しっぽのない猫、翼のない君
2. 『声』がきこえない
2. 『声』がきこえない
<ホシカワサン! と、オトコ? ダレ?>
僕は驚いた。あの子の『声』が聞こえない。
<声>は聞こえたが『声』が聞こえない。
動物ならまだしも人間相手に、こんなことははじめてだ。
どういうことだ。これはどういうことなんだ。
「にゃ、……にゃー」
面食らった僕は、とっさににゃーで返事をしていた。
すると彼女は立ち上がり、とてとてとこちらに近づいてきた。
「にゃーん」
<オマエ、ナニ?>
「えっと…カノン。
僕は、カノン。です。」
<カノン?>
「カノン」
「にゃーん。」
<カノン。
……わかった>
どうやら彼女は納得したようだ。
ぼくはなぜか、とても嬉しくなった。
彼女はというとくるり、きびすを返し、猫たちのもとへかえっていった。
そのとき看護士の<声>が聞こえた。
しまった、やってしまったか――
<すごい。ミヤちゃんがこんなに打ち解けた様子でいるなんて。
ひょっとしてこの人は本当に……>
とおもったらそれは杞憂だった。
彼女(ホシカワさんというんだとさっきはじめて覚えた)はむしろ、好意的な反応を示している。
いっそ言ってみようか。
『そうです、僕はウソはついてない。ほんとに心の<声>がきこえるんだ』
いや、やめておこう。変な方向に会話が転がると不快だ。そのパターンはこの一年で、もういい加減に懲りている。
だからその代わりに僕は言った。
「あの子と話をする際に、許可は、必要でしょうか?」
「いえ。許可とかは、特にいらないけれど……
最初のうちはわたしがご一緒します。
あの子は、かなり人見知りだし――」
ホシカワさんはそして僕をまっすぐに見た。
「ミヤちゃんは、幼い頃に言葉を教えられなかったんです。そのせいで、今でも言葉を話すことができないでいる。

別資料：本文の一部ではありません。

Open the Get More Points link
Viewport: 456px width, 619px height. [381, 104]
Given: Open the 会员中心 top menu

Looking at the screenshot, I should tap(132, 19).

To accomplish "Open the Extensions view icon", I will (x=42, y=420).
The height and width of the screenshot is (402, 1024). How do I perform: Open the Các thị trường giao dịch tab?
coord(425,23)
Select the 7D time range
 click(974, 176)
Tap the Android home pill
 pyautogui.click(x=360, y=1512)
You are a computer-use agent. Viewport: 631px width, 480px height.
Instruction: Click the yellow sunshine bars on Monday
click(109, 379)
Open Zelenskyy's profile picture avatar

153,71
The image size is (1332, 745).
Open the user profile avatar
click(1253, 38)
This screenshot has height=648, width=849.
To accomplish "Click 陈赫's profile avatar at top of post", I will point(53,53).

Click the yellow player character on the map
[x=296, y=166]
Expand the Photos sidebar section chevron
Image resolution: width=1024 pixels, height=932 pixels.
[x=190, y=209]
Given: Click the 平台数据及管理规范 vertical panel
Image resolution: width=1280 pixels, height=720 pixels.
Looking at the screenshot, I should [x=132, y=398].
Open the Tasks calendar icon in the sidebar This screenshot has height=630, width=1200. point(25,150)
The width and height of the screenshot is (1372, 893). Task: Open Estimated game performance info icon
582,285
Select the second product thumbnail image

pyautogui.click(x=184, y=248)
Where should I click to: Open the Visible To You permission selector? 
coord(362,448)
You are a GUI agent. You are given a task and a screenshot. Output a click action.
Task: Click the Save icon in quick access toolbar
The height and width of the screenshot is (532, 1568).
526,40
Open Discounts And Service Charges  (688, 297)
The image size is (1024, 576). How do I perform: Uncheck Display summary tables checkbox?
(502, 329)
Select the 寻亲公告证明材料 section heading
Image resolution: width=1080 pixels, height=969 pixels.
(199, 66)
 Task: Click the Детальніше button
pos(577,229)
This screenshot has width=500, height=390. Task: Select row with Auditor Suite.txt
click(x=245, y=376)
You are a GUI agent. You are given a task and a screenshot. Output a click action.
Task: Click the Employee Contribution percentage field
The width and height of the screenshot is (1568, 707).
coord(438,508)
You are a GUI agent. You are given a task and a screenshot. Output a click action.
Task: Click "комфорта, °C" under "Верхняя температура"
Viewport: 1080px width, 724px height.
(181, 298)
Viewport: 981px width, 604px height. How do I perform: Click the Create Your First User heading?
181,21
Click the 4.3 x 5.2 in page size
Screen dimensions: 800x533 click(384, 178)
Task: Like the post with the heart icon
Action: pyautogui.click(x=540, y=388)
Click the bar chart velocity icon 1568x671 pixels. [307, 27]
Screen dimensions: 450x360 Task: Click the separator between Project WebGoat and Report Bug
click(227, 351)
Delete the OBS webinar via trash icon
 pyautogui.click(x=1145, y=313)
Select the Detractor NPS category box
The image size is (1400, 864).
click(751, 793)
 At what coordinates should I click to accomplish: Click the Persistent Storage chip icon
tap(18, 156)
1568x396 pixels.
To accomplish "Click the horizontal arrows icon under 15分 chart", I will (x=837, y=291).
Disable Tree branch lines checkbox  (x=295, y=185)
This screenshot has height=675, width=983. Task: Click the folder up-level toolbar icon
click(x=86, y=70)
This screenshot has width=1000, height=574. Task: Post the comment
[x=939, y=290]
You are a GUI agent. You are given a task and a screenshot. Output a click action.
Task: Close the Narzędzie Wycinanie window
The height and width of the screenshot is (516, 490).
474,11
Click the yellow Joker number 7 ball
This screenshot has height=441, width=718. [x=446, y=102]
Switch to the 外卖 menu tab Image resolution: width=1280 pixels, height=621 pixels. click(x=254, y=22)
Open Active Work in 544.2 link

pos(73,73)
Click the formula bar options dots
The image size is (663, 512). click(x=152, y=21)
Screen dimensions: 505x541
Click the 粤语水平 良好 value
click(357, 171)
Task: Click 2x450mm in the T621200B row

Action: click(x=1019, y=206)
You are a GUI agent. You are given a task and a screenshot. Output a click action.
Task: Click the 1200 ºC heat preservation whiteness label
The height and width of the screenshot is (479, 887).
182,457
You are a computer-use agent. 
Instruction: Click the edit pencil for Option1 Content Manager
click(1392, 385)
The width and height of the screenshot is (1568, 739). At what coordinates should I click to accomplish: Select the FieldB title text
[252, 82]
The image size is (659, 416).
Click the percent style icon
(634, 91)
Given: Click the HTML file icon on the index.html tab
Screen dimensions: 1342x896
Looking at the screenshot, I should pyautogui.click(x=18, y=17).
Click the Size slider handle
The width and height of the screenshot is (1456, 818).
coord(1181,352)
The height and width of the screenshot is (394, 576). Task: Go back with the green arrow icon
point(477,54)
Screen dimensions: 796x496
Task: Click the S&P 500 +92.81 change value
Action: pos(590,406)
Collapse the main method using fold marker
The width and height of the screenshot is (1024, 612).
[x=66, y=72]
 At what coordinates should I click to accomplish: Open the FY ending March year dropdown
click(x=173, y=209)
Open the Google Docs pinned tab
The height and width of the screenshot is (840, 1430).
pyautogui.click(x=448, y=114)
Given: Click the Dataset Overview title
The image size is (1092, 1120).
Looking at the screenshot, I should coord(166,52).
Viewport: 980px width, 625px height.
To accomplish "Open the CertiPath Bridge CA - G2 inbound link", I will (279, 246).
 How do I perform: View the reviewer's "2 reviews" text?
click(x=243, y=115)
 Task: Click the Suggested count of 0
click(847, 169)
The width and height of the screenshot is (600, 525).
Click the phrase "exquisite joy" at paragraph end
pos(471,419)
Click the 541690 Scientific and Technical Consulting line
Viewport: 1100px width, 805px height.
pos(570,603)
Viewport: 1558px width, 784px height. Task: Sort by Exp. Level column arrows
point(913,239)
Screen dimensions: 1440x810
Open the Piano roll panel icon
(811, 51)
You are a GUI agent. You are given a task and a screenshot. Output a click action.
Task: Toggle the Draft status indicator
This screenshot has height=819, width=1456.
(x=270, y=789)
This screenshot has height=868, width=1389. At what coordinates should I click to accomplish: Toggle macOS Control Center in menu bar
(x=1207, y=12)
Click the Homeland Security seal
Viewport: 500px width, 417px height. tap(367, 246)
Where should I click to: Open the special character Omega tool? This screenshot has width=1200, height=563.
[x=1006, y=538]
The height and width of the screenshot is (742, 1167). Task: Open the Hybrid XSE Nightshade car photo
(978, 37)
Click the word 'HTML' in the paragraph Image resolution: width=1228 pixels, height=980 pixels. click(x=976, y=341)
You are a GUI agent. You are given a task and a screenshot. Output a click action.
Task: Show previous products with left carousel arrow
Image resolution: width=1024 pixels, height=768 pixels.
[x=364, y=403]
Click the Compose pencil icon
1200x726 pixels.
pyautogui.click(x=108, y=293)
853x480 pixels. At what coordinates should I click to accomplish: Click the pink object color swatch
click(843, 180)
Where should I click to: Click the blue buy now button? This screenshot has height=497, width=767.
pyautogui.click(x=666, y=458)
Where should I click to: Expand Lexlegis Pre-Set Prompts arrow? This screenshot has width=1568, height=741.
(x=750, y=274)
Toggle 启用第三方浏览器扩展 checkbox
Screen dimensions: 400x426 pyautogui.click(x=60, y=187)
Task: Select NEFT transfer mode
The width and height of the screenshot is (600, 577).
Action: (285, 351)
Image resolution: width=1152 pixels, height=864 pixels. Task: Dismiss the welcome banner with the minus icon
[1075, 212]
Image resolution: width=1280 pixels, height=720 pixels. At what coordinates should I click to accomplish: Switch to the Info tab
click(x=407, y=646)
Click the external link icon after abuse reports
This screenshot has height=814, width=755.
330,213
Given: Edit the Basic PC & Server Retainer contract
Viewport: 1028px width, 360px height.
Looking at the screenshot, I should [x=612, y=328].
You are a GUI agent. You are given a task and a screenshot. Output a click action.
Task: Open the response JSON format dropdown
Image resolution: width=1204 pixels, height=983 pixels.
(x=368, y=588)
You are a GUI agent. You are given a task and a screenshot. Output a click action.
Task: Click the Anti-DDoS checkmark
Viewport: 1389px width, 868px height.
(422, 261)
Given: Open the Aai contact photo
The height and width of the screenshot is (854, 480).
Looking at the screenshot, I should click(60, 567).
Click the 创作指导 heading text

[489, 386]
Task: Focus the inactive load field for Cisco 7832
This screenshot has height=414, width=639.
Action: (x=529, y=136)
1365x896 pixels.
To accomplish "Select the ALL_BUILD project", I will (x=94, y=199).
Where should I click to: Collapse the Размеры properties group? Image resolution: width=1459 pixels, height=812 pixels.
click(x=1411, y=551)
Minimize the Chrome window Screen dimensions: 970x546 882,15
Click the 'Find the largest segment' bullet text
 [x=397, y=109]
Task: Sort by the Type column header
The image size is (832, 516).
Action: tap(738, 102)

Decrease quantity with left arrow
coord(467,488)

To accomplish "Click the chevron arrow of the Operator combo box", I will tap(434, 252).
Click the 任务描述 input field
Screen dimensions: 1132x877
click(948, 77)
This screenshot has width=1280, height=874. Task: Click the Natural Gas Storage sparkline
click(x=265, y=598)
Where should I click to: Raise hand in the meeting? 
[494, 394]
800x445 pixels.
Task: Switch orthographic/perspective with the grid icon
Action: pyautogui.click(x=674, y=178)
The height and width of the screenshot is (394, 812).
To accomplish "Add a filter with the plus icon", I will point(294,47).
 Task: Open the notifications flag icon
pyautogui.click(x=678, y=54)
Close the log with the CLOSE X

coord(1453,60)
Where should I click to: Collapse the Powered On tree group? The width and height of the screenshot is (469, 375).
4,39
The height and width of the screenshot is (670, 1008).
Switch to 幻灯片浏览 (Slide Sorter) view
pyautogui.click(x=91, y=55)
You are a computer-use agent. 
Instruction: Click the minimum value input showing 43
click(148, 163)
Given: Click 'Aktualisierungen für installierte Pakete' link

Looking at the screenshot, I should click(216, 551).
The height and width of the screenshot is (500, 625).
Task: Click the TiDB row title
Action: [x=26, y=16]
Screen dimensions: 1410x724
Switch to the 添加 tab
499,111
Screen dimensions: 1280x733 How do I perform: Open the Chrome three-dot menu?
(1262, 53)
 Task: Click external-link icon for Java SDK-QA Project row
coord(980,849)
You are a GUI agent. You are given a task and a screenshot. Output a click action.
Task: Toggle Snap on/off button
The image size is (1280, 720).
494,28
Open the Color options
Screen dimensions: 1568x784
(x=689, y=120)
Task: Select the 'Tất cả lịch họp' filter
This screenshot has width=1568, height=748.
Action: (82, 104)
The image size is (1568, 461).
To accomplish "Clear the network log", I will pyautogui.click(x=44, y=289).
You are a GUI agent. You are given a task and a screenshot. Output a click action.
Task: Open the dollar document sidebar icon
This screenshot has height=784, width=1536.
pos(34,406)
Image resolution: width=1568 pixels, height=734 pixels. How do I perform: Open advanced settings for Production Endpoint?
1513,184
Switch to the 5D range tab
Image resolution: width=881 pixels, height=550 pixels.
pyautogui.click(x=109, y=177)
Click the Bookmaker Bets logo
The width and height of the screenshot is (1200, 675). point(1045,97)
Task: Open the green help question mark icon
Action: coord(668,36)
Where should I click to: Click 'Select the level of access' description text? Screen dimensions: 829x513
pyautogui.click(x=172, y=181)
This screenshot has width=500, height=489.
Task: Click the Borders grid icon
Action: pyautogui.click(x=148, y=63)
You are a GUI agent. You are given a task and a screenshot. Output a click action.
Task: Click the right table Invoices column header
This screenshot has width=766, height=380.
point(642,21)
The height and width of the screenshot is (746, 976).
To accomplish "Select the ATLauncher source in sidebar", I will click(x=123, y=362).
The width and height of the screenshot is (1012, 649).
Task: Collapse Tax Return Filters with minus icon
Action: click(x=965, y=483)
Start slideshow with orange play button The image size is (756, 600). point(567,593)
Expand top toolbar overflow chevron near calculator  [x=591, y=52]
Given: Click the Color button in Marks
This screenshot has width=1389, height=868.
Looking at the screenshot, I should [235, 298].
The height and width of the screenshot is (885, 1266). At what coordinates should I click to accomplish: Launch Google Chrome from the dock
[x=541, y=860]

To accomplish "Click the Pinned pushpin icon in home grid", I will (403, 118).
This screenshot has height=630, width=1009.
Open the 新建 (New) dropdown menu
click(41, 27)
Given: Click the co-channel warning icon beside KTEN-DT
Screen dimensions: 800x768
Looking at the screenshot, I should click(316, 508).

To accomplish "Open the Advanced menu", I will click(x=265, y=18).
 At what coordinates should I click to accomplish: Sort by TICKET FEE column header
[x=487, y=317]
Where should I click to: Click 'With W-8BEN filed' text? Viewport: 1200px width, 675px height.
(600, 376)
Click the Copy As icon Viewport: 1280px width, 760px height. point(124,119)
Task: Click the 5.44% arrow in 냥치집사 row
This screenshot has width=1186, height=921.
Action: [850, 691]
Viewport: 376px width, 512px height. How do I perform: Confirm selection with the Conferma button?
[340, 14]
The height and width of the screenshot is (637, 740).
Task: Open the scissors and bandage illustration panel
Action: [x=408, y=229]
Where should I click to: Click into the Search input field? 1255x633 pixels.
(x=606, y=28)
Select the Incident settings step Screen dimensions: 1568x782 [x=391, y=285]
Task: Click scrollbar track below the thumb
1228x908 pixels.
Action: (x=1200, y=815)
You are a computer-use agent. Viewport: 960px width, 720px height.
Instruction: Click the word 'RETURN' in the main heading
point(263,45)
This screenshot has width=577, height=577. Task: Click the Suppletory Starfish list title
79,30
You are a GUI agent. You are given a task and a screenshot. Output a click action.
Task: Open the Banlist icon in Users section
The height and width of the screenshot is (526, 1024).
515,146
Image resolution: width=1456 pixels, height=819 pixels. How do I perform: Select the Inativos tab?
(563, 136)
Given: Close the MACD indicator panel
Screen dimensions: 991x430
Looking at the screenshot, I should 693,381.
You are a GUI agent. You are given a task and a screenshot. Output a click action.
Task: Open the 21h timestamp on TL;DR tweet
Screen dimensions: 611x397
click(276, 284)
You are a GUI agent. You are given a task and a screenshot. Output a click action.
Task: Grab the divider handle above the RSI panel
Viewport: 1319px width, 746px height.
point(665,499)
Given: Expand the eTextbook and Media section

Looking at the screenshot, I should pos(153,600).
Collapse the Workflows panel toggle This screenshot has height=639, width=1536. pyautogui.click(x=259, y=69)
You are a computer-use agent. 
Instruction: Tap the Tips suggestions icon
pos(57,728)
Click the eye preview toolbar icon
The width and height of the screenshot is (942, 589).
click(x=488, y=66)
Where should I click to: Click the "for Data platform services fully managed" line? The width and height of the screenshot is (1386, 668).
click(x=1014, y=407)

それは彼女のせいではないし、彼女がわざとそうしているわけでもない。そのことだけは忘れないであげて下さい。それだけはお願いします」
「わかりました」
<人生の大事な時期を人間として育てられなかったなんてかわいそう……
狼少女の事例もあるし、ミヤちゃんはきっと一生あのまま、ここから出られない。
その一生だって……>
――そのとき聞こえてきたホシカワさんの<声>は、とても悲しそうだった。
<心の声を聞く力がもしも実在するなら。
きっとミヤちゃんを救けてあげられるのに……>
そして同時に、とてもとても優しかった。
僕は言っていた。
「役に立てるかどうか、やってみます」
ホシカワさんはきょとんと目を見開いた。
しかしすぐにふんわり笑って「ありがとうございます」と言った。
この人は、今どき珍しい、純真な心の持ち主なのだ。そう感じられた。
傷つくことも多いだろうな。
けれど折れず曲がらず生きている彼女のつよさはどこから来るのだろう。
ぼくは折れて曲がってオマケにつぶれてしまった。けして純真では、なかったのに。